**Texto para leitura**.
###

Infecções bacterianas graves aumentam o risco de perda irreversível da audição

Cientistas dos EUA descobrem que a gravidade da inflamação e uma classe de antibióticos usada para tratá-la afetam células sensoriais, provocando surdez

por Isabela de Oliveira 04/08/2015 15:00
Clique na imagem para ampliá-la e saiba mais

Nas unidades de terapia intensiva (UTIs), não são raros os momentos em que médicos se veem diante de um dilema: prescrever uma droga que certamente salvará o paciente da morte, mas deixará sequelas irreversíveis ou apostar em um tratamento menos agressivo. Resultados de uma pesquisa divulgada  na Science Translational Medicine podem ajudá-los na decisão pelo menos na hora de optar pelos aminoglicosídeos: classe de antibióticos usada contra infecções graves, porém causadores de traumas permanentes, entre eles, a surdez.

Pesquisadores da Universidade de Saúde e Ciência do Oregon, nos Estados Unidos, descobriram que, quanto mais grave for a infecção bacteriana, maior será o risco de perda irreversível da audição. Ou seja, pessoas em estado crítico, as que mais dependem do medicamento, são também as mais suscetíveis aos efeitos colaterais. Na realidade, não é novidade para médicos e cientistas que os aminoglicosídeos são substâncias perigosas para as bactérias e para os pacientes: além da surdez, podem culminar em paralisia neuromuscular e insuficiência renal, especialmente em doses elevadas.

No entanto, ainda que a lista de efeitos adversos seja velha conhecida dos especialistas, ninguém sabe ao certo se a interação entre a infecção e a droga aumenta o risco para sequelas. “Em resumo, nossos dados sugerem que os pacientes que recebem aminoglicósideos para doenças bacterianas fatais têm maior risco de ototoxicidade (lesão no ouvido provocada por substâncias químicas) do que reconhecido anteriormente”, alerta o otorrinolaringologista Peter Steyger, pesquisador-sênior do estudo.

Ele explica que os aminoglicosídeos são indispensáveis para o tratamento de infecções que impõem risco de morte, como meningite, bacteremia (presença de bactérias no sangue) e infecções respiratórias em fibrose cística. Mas, em contrapartida, aniquilam as células sensoriais que detectam som e movimento. Elas estão protegidas no ouvido interno, especificamente na cóclea. Mesmo escondidas, podem ser alcançadas pelas moléculas do medicamento, que ultrapassam a barreira sangue-labirinto, uma camada impermeável de células que protege o fluido do ouvido interno do sangue que corre livremente no corpo.

Casos graves
Nos estudos, Peter Steyger notou que gravidade da doença potencializa esse fenômeno: a inflamação generalizada em ratos com sepse grave — quando a bactéria ou outro micro-organismo entra na corrente sanguínea e afeta o sistema imunitário — dilatou ainda mais os capilares da barreira sangue-labirinto, permitindo que uma quantidade maior da droga alcançasse a cóclea e, consequentemente, matasse mais rapidamente as células indispensáveis para ouvir. Ratinhos saudáveis também foram testados e, ao contrário dos doentes, sofreram com efeitos adversos mínimos. Para o autor, esse é um indicativo de que a inflamação agrava a toxicidade da droga para o ouvido.

###

**Dados da fonte**.
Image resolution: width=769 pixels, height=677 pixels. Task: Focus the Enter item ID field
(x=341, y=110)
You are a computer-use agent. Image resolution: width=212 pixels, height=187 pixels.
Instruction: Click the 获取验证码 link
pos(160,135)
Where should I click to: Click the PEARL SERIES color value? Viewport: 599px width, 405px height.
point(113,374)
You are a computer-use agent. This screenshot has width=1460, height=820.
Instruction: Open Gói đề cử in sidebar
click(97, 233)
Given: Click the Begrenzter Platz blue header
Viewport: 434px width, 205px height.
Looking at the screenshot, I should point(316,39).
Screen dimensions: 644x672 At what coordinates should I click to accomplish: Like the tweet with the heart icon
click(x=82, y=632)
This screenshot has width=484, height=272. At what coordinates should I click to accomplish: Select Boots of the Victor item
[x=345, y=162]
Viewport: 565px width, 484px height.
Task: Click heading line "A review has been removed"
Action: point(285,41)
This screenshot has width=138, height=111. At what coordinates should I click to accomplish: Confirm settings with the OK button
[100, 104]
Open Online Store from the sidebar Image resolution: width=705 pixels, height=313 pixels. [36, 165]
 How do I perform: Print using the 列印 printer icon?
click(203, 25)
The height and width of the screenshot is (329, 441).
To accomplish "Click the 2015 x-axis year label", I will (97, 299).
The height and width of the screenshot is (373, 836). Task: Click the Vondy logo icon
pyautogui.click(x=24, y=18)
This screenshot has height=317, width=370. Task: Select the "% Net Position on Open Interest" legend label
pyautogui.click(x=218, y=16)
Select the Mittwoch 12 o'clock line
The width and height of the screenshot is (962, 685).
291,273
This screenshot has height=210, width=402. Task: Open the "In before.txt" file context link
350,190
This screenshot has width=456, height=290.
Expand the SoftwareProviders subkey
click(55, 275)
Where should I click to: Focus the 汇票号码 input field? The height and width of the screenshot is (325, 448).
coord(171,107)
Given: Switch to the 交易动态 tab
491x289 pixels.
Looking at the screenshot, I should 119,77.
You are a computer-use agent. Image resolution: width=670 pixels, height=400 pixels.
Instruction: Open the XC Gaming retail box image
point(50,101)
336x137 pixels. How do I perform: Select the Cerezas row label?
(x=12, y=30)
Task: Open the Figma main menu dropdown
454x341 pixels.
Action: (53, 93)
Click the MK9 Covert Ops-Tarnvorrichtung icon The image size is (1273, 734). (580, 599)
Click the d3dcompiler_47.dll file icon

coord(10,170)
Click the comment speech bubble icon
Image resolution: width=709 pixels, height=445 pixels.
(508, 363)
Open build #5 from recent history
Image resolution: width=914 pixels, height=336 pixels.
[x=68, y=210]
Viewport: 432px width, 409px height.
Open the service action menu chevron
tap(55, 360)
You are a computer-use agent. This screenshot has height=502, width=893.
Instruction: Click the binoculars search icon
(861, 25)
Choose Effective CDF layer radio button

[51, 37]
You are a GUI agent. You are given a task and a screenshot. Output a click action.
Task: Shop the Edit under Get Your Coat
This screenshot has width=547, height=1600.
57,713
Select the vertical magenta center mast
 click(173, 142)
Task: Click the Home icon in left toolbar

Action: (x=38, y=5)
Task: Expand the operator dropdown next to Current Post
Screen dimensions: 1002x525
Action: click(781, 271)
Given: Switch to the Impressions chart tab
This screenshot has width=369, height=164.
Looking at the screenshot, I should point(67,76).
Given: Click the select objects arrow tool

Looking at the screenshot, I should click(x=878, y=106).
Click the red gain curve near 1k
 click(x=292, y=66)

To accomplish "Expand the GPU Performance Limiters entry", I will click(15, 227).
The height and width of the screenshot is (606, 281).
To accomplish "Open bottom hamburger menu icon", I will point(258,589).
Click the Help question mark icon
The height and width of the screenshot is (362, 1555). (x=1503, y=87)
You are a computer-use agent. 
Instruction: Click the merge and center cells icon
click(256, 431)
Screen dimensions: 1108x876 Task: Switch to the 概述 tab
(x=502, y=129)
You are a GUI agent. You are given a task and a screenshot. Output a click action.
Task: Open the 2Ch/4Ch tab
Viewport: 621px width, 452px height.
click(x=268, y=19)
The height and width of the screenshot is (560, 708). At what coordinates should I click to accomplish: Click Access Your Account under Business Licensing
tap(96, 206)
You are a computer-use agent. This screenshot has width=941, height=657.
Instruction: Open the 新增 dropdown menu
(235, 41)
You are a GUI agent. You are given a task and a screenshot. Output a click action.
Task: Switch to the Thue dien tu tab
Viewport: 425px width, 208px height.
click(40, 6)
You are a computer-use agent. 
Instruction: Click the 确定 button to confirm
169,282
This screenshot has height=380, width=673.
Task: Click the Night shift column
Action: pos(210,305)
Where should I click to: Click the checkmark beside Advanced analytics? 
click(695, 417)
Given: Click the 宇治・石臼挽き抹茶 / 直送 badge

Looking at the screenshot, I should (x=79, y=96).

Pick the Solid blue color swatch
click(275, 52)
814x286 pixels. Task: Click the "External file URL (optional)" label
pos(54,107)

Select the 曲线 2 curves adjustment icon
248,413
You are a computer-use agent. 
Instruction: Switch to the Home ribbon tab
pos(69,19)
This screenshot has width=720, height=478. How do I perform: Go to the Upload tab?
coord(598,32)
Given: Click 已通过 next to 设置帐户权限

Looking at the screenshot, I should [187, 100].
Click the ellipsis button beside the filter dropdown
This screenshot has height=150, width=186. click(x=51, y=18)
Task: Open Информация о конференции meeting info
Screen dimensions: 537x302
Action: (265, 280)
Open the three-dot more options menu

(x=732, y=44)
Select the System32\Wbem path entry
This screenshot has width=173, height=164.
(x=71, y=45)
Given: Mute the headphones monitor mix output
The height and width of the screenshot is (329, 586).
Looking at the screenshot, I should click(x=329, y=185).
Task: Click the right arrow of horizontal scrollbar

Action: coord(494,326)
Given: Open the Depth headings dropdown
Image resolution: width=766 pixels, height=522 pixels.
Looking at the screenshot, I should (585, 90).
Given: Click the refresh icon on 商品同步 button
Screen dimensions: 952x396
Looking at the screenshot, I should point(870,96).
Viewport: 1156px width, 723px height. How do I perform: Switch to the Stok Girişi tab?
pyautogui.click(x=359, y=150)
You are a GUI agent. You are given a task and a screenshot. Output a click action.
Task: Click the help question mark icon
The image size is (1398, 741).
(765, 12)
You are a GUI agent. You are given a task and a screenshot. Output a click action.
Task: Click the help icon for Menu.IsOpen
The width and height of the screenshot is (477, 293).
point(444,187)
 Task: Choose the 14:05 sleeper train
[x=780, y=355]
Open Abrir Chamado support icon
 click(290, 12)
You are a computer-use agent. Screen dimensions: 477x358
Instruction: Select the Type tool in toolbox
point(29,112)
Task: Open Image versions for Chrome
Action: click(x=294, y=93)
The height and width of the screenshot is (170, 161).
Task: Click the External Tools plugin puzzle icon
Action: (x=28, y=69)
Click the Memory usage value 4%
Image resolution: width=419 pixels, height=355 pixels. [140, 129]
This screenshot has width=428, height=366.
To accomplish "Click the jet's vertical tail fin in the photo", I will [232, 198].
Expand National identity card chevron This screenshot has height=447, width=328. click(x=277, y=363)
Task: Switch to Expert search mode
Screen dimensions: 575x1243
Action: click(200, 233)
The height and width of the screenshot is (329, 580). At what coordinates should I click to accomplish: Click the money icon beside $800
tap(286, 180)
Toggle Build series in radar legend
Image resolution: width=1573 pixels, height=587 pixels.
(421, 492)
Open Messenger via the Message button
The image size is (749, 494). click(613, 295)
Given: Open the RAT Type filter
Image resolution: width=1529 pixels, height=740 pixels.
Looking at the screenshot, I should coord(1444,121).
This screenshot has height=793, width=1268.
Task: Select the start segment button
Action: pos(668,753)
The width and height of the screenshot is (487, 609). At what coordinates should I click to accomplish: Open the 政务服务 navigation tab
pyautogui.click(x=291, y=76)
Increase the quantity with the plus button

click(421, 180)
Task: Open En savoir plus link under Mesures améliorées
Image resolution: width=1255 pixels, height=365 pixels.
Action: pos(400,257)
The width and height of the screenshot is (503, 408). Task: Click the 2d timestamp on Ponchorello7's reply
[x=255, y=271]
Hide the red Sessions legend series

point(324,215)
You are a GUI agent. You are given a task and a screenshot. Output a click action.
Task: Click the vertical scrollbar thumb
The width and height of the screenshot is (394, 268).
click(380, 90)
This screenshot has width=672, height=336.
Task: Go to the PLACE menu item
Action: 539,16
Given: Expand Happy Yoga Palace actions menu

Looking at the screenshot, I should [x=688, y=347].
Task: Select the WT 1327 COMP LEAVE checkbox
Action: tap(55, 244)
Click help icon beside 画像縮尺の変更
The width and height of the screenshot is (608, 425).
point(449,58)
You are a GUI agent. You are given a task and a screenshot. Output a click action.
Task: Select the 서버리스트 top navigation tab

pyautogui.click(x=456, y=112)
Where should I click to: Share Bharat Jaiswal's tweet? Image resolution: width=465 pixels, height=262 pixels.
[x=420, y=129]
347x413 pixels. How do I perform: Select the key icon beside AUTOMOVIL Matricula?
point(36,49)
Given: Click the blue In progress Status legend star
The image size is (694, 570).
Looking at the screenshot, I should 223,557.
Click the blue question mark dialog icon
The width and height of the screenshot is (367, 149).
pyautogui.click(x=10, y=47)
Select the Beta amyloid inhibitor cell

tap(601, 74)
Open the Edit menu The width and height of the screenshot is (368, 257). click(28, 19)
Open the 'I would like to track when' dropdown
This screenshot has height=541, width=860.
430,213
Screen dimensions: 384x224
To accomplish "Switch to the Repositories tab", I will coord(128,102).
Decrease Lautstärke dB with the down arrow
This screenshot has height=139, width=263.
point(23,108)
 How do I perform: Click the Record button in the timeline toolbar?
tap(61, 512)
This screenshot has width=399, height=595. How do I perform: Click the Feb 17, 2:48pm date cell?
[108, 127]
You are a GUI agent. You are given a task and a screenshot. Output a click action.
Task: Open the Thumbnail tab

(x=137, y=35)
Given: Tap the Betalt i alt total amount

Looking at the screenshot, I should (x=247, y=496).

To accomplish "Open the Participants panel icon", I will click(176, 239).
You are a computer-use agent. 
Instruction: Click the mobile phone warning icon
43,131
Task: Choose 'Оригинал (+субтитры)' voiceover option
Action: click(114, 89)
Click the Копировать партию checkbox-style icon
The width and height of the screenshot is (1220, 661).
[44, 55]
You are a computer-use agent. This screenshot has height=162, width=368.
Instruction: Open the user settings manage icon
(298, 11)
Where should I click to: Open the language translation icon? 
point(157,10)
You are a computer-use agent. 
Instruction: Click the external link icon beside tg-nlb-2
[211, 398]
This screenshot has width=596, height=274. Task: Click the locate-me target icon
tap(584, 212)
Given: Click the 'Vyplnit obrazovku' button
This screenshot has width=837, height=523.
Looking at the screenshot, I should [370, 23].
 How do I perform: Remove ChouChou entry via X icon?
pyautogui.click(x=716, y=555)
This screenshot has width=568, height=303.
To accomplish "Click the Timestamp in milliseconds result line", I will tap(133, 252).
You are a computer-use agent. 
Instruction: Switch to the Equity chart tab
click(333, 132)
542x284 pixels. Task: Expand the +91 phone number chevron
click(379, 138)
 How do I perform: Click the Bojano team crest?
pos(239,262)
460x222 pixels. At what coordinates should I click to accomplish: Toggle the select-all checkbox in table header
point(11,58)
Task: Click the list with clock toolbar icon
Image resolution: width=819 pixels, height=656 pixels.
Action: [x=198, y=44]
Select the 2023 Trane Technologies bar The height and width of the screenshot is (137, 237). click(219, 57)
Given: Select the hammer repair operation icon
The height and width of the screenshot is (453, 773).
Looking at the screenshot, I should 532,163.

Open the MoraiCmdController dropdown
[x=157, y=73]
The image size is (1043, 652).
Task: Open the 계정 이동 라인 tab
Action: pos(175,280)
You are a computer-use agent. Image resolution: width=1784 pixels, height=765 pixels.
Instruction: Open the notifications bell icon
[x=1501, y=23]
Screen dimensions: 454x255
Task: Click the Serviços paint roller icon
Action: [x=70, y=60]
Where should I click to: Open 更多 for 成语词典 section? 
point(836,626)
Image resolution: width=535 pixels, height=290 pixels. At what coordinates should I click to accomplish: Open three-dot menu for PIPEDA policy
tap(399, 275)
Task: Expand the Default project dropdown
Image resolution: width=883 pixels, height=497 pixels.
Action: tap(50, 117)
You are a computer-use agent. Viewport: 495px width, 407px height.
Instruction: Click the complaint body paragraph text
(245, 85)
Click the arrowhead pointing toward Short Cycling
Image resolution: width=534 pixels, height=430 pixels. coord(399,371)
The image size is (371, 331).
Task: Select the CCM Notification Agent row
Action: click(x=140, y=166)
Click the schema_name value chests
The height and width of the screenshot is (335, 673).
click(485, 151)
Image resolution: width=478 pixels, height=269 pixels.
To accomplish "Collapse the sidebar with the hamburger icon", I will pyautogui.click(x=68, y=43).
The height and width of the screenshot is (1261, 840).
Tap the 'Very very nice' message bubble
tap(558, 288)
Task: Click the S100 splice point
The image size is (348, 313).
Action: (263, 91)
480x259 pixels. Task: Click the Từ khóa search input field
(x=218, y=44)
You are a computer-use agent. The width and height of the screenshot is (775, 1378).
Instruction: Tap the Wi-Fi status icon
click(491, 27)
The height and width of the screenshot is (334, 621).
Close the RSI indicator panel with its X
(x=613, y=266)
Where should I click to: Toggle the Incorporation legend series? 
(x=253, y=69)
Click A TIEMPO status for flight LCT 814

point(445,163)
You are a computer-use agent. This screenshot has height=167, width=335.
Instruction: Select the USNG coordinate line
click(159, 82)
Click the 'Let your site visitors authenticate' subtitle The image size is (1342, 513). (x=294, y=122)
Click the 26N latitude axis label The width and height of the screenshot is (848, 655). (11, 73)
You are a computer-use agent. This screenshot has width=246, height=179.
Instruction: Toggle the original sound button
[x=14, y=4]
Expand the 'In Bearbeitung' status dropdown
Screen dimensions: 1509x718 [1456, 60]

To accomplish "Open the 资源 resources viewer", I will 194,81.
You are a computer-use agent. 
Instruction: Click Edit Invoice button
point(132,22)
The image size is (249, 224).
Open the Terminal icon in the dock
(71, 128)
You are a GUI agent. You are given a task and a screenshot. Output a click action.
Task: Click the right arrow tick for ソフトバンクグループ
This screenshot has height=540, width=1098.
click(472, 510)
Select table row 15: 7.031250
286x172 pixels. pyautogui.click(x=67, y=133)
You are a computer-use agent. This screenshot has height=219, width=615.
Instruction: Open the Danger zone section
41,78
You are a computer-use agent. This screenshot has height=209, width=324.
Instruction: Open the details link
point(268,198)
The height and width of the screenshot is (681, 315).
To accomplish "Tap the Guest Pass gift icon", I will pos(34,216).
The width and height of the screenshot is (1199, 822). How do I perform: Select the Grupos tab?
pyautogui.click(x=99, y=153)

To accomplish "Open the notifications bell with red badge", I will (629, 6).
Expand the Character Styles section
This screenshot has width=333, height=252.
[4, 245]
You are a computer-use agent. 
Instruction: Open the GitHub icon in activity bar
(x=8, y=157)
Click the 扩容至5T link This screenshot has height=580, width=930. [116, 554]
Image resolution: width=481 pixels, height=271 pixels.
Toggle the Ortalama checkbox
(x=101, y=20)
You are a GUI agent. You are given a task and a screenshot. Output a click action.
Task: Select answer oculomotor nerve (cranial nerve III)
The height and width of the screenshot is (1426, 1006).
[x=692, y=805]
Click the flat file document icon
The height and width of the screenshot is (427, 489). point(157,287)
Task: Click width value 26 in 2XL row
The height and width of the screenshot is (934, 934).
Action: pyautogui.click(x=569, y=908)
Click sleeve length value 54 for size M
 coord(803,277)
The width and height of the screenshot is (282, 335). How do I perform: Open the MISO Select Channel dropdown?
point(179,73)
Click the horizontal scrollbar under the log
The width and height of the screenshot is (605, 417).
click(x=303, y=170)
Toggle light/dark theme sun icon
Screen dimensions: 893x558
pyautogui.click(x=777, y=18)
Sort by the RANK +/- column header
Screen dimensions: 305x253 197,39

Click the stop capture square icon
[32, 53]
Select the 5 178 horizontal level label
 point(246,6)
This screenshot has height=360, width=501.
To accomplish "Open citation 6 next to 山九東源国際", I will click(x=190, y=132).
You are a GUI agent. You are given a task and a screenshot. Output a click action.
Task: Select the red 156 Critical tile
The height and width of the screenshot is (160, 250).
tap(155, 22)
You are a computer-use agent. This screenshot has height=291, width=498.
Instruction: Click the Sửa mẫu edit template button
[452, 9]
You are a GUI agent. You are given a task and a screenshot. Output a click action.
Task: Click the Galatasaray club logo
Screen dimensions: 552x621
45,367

###

**Questões do material**.
**a)** Liste as infecções com risco de morte que, segundo a reportagem sobre infecções bacterianas e surdez, exigem o uso de aminoglicosídeos.
**b)** Retome a reportagem sobre infecções bacterianas e surdez logo após a última frase apresentada.
O material não tem relação com a reportagem.

**Resultados**.
**a)**
- Meningite
- Bacteremia (presença de bactérias no sangue)
- Infecções respiratórias em fibrose cística

**b)**
Bruno Loredo, otorrinolaringologista do Hospital Santa Luzia, em Brasília, acredita que os resultados têm pouco impacto na vida do paciente comum, visto que essa classe de antibióticos não é prescrita corriqueiramente nos consultórios. “Na realidade, é uma informação importante mesmo para médicos que se veem encurralados no tratamento de pacientes graves sem muitas opções. Com as descobertas, eles terão motivos a mais para avaliar se realmente não existe um segundo caminho a ser seguido”, pontua o especialista brasileiro.

Recém-nascidos

Apesar de restrito, o debate é válido. Afinal, aponta Bruno Loredo, a maior sequela da surdez em um recém-nascido é a dificuldade de desenvolvimento que ele terá anos depois da infância. Steyger acredita que os resultados também poderão romper com a espécie de consenso de que o preço que alguns pacientes têm de pagar para sobreviver deve ser indiscutivelmente alto. “Precisamos trazer para clínicas alternativas, que não sacrifiquem tanto os doentes. Quando as crianças perdem a audição, enfrentam um processo longo e árduo para aprender a ouvir e falar. Isso interfere na trajetória educacional e no desenvolvimento psicossocial, o que pode ter um impacto dramático sobre a empregabilidade, a renda e a qualidade de vida”, confirma o autor.

Dados norte-americanos mostram que 80% dos 600 mil bebês submetidos aos cuidados intensivos a cada ano recebem o medicamento. Desses, de 2% a 4% perdem a capacidade auditiva. Em crianças que não necessitam desse regime de internação, contudo, o índice é de 0,1% a 0,3%. Felizmente, diz Bruno Loredo, os pequenos podem ter a qualidade de vida recuperada com o implante coclear, um equipamento eletrônico que imita a função das células mortas por meio de eletrodos que enviam impulsos elétricos ao cérebro. “Os aminoglicosídeos também afetam irreversivelmente a audição de adultos, e eles podem usar o implante. Porém, costumam encontrar dificuldade para se adaptar, ao contrário das crianças”, completa o brasileiro.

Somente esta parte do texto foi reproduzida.